Data for this exercise: Begin

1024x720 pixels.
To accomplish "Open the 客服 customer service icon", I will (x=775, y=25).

Data for this exercise: End
Data for this exercise: Begin

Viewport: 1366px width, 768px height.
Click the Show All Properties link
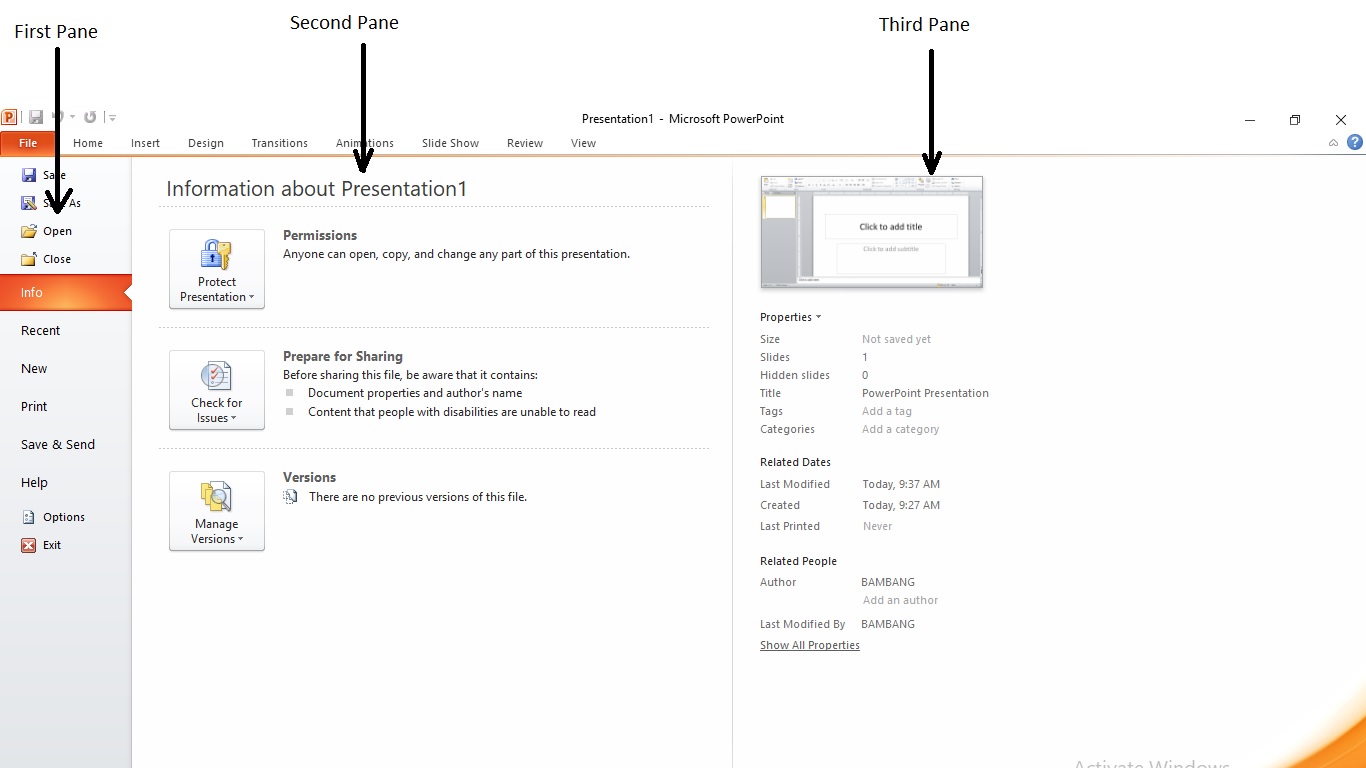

Data for this exercise: End
Data for this exercise: Begin

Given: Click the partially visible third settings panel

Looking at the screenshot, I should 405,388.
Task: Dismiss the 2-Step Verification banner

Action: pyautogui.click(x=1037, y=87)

Data for this exercise: End

Try it => Using the entries above, extract exactly the span from the line with "Viewport: 1366px width, 768px height." to the line with "Click the Show All Properties link", both lines included; leave out everything else.

Response to this task =>
Viewport: 1366px width, 768px height.
Click the Show All Properties link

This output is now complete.